Value-Added Tax and Pre-bate
Engine: Engine 1
Framing
The United States is the only OECD country without a federal Value-Added Tax (VAT) — a consumption tax collected at every stage of production where value is added, with the cumulative tax ultimately borne by the final purchaser. The Accord introduces a 10% standard VAT and a 15% luxury rate applied to the portion of purchases above category-specific thresholds, coupled to a universal monthly Pre-bate that neutralizes the burden on basic consumption.
The canonical parameters
Standard VAT rate: 10%
Luxury VAT rate: 15% (on portion above category-specific thresholds, set by Expert Board)

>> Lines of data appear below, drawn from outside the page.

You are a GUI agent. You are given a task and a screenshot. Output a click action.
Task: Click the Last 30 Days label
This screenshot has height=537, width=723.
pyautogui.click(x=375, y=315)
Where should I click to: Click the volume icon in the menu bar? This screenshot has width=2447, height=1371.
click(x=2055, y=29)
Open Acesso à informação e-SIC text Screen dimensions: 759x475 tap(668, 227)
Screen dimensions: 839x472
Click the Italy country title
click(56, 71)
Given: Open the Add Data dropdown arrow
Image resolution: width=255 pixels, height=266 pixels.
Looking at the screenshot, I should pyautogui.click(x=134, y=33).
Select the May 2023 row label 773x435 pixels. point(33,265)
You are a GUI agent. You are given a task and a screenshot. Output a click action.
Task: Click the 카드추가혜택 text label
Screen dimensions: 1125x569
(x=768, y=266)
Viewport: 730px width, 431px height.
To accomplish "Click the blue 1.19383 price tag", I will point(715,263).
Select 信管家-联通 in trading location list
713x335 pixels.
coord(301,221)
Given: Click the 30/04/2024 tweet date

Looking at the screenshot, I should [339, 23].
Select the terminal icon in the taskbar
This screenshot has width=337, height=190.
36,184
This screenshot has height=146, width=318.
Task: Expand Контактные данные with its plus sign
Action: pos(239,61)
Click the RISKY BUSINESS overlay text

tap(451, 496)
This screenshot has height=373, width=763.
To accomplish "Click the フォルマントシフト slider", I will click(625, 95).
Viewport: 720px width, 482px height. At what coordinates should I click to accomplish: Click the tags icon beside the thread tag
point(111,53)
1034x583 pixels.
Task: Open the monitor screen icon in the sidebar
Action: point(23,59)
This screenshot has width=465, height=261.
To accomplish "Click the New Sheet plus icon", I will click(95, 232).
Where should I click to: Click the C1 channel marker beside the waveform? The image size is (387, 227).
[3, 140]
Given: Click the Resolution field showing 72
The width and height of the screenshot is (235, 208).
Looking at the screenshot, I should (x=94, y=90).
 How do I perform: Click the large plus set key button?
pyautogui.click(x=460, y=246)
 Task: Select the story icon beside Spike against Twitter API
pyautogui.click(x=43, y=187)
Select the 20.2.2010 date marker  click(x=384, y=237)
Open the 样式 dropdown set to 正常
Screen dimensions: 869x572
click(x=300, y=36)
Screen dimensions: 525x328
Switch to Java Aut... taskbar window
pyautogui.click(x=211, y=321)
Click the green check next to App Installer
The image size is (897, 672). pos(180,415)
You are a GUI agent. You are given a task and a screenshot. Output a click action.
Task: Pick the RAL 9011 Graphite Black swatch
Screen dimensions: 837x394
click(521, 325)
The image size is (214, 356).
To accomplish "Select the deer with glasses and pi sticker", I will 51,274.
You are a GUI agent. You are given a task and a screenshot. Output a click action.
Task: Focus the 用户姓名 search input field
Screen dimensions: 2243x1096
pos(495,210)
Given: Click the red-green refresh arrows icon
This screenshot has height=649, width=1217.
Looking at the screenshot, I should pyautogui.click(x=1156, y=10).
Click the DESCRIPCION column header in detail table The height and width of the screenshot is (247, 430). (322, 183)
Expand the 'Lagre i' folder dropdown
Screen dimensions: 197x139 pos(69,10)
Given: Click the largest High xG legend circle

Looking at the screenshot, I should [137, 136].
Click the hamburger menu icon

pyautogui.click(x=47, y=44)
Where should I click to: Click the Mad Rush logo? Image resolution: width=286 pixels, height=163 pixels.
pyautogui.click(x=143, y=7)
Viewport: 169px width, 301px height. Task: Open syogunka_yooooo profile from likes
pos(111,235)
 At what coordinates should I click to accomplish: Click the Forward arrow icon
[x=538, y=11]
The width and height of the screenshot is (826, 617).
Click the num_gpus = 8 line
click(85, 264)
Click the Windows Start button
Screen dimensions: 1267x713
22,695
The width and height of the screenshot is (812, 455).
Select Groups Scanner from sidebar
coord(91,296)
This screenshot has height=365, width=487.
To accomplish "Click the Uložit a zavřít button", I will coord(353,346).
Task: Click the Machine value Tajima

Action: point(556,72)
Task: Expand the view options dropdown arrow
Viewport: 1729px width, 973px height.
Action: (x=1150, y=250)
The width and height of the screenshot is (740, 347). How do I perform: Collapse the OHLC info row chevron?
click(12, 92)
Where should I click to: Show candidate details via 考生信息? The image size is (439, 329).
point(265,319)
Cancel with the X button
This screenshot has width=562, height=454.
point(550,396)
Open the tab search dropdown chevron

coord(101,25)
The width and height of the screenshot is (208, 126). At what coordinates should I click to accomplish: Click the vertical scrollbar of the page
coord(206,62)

Universal Pre-bate: approximately $290/adult/month ($3,480/year)
Exemptions: none (no food exemption, no medical exemption, no carve-outs)
Delivery: monthly to FedCard automatically
The luxury tier
The 15% rate applies only to the portion of a purchase above category-specific thresholds. Examples: the value of a motor vehicle sale above $100,000; the value of a wristwatch sale above $2,000; the value of a yacht sale above $100,000. The first $100,000 of a $180,000 car is taxed at 10%; the $80,000 above threshold is taxed at 15%. The luxury rate is imposed at point of retail sale rather than within the value chain. Categories, thresholds, and periodic adjustment are set by Expert Board on a published methodology.
Why no exemptions
Exemption-laden VAT systems (food, medicine, children's clothing) produce lower revenue, higher administrative complexity, and regressive outcomes when exempt categories are consumed by wealthy households (organic produce, boutique pharmacies, designer children's clothing). The universal Pre-bate is the superior offset mechanism — it delivers cash to every adult regardless of what they consume, removing the regressivity of the consumption base without surrendering revenue to category carve-outs.
Revenue impact
At 10% on the US VAT base, VAT produces approximately $1.6-1.8T in gross revenue. Pre-bate consumes approximately $1.0T (about $290/month × 12 months × 290 million adults). Net: approximately $600-800B. Luxury-tier revenue modestly additive. Detailed calculations are in the workbook's Revenue_Streams tab.